*Exercise description*:
Can you update the rows below by replacing "How do I perform" with "How do I carry out" everywhere and leaving everything else unchanged?

## begin Records to use

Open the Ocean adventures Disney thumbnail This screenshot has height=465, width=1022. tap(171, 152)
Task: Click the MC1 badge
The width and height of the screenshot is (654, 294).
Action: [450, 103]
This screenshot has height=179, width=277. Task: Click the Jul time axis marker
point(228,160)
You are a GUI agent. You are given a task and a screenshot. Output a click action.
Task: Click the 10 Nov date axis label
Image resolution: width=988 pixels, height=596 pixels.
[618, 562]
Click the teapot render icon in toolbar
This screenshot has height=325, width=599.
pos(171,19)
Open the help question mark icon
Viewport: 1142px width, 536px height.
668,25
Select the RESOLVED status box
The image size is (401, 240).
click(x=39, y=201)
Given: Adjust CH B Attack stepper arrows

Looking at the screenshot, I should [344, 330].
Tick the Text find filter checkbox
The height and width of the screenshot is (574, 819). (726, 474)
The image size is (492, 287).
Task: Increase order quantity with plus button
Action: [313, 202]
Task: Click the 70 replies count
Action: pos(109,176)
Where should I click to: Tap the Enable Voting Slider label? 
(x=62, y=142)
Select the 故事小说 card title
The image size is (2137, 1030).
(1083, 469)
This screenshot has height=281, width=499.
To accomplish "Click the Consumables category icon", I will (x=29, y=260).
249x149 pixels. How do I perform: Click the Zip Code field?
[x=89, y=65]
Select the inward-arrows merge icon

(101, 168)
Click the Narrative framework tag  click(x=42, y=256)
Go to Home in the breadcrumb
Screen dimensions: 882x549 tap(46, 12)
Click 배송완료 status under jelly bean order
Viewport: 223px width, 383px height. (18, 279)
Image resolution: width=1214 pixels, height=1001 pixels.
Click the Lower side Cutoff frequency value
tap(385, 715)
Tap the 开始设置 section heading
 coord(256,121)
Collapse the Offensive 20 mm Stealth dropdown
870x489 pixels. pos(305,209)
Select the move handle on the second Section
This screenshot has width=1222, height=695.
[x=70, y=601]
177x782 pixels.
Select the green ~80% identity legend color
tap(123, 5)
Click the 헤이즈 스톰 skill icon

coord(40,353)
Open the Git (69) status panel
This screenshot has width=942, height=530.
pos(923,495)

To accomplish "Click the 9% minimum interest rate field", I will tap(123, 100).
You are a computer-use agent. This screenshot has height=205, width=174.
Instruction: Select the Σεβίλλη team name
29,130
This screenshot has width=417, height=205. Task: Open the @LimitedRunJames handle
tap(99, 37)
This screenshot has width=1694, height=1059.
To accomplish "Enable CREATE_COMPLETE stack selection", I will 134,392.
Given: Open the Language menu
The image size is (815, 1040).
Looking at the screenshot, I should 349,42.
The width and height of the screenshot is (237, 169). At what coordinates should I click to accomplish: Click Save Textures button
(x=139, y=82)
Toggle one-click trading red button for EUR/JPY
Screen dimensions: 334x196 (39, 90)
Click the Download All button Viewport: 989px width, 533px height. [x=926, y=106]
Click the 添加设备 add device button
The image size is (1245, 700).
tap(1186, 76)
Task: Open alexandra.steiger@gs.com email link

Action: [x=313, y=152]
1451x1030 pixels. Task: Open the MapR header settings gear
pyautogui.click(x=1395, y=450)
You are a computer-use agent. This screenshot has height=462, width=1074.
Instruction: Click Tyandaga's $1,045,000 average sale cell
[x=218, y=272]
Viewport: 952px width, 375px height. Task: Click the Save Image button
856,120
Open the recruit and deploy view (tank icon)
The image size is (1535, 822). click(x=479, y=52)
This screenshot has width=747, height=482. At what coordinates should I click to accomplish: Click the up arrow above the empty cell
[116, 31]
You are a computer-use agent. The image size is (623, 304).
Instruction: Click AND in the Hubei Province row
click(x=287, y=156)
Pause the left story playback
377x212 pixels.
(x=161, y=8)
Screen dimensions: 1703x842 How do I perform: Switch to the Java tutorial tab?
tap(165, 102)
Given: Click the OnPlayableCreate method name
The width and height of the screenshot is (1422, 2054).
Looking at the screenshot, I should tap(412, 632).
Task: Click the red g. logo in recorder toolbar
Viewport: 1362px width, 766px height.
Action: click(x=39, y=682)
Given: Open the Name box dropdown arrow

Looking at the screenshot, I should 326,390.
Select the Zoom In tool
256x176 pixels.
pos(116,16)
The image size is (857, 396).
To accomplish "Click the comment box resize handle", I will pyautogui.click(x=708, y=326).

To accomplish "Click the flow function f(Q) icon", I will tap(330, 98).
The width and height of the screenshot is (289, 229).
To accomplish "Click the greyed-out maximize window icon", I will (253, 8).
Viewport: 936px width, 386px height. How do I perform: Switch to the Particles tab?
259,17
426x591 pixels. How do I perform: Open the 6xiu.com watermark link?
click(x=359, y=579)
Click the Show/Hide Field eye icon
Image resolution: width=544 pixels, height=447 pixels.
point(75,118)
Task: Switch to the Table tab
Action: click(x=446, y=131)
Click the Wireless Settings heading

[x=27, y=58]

## end Records to use

*Output of the exercise*:
Open the Ocean adventures Disney thumbnail This screenshot has height=465, width=1022. tap(171, 152)
Task: Click the MC1 badge
The width and height of the screenshot is (654, 294).
Action: [450, 103]
This screenshot has height=179, width=277. Task: Click the Jul time axis marker
point(228,160)
You are a GUI agent. You are given a task and a screenshot. Output a click action.
Task: Click the 10 Nov date axis label
Image resolution: width=988 pixels, height=596 pixels.
[618, 562]
Click the teapot render icon in toolbar
This screenshot has height=325, width=599.
pos(171,19)
Open the help question mark icon
Viewport: 1142px width, 536px height.
668,25
Select the RESOLVED status box
The image size is (401, 240).
click(x=39, y=201)
Given: Adjust CH B Attack stepper arrows

Looking at the screenshot, I should [344, 330].
Tick the Text find filter checkbox
The height and width of the screenshot is (574, 819). (726, 474)
The image size is (492, 287).
Task: Increase order quantity with plus button
Action: [313, 202]
Task: Click the 70 replies count
Action: pos(109,176)
Where should I click to: Tap the Enable Voting Slider label? 
(x=62, y=142)
Select the 故事小说 card title
The image size is (2137, 1030).
(1083, 469)
This screenshot has height=281, width=499.
To accomplish "Click the Consumables category icon", I will (x=29, y=260).
249x149 pixels. How do I carry out: Click the Zip Code field?
[x=89, y=65]
Select the inward-arrows merge icon

(101, 168)
Click the Narrative framework tag  click(x=42, y=256)
Go to Home in the breadcrumb
Screen dimensions: 882x549 tap(46, 12)
Click 배송완료 status under jelly bean order
Viewport: 223px width, 383px height. (18, 279)
Image resolution: width=1214 pixels, height=1001 pixels.
Click the Lower side Cutoff frequency value
tap(385, 715)
Tap the 开始设置 section heading
 coord(256,121)
Collapse the Offensive 20 mm Stealth dropdown
870x489 pixels. pos(305,209)
Select the move handle on the second Section
This screenshot has width=1222, height=695.
[x=70, y=601]
177x782 pixels.
Select the green ~80% identity legend color
tap(123, 5)
Click the 헤이즈 스톰 skill icon

coord(40,353)
Open the Git (69) status panel
This screenshot has width=942, height=530.
pos(923,495)

To accomplish "Click the 9% minimum interest rate field", I will tap(123, 100).
You are a computer-use agent. This screenshot has height=205, width=174.
Instruction: Select the Σεβίλλη team name
29,130
This screenshot has width=417, height=205. Task: Open the @LimitedRunJames handle
tap(99, 37)
This screenshot has width=1694, height=1059.
To accomplish "Enable CREATE_COMPLETE stack selection", I will 134,392.
Given: Open the Language menu
The image size is (815, 1040).
Looking at the screenshot, I should 349,42.
The width and height of the screenshot is (237, 169). At what coordinates should I click to accomplish: Click Save Textures button
(x=139, y=82)
Toggle one-click trading red button for EUR/JPY
Screen dimensions: 334x196 (39, 90)
Click the Download All button Viewport: 989px width, 533px height. [x=926, y=106]
Click the 添加设备 add device button
The image size is (1245, 700).
tap(1186, 76)
Task: Open alexandra.steiger@gs.com email link

Action: [x=313, y=152]
1451x1030 pixels. Task: Open the MapR header settings gear
pyautogui.click(x=1395, y=450)
You are a computer-use agent. This screenshot has height=462, width=1074.
Instruction: Click Tyandaga's $1,045,000 average sale cell
[x=218, y=272]
Viewport: 952px width, 375px height. Task: Click the Save Image button
856,120
Open the recruit and deploy view (tank icon)
The image size is (1535, 822). click(x=479, y=52)
This screenshot has width=747, height=482. At what coordinates should I click to accomplish: Click the up arrow above the empty cell
[116, 31]
You are a computer-use agent. The image size is (623, 304).
Instruction: Click AND in the Hubei Province row
click(x=287, y=156)
Pause the left story playback
377x212 pixels.
(x=161, y=8)
Screen dimensions: 1703x842 How do I carry out: Switch to the Java tutorial tab?
tap(165, 102)
Given: Click the OnPlayableCreate method name
The width and height of the screenshot is (1422, 2054).
Looking at the screenshot, I should tap(412, 632).
Task: Click the red g. logo in recorder toolbar
Viewport: 1362px width, 766px height.
Action: click(x=39, y=682)
Given: Open the Name box dropdown arrow

Looking at the screenshot, I should 326,390.
Select the Zoom In tool
256x176 pixels.
pos(116,16)
The image size is (857, 396).
To accomplish "Click the comment box resize handle", I will pyautogui.click(x=708, y=326).

To accomplish "Click the flow function f(Q) icon", I will tap(330, 98).
The width and height of the screenshot is (289, 229).
To accomplish "Click the greyed-out maximize window icon", I will (253, 8).
Viewport: 936px width, 386px height. How do I carry out: Switch to the Particles tab?
259,17
426x591 pixels. How do I carry out: Open the 6xiu.com watermark link?
click(x=359, y=579)
Click the Show/Hide Field eye icon
Image resolution: width=544 pixels, height=447 pixels.
point(75,118)
Task: Switch to the Table tab
Action: click(x=446, y=131)
Click the Wireless Settings heading

[x=27, y=58]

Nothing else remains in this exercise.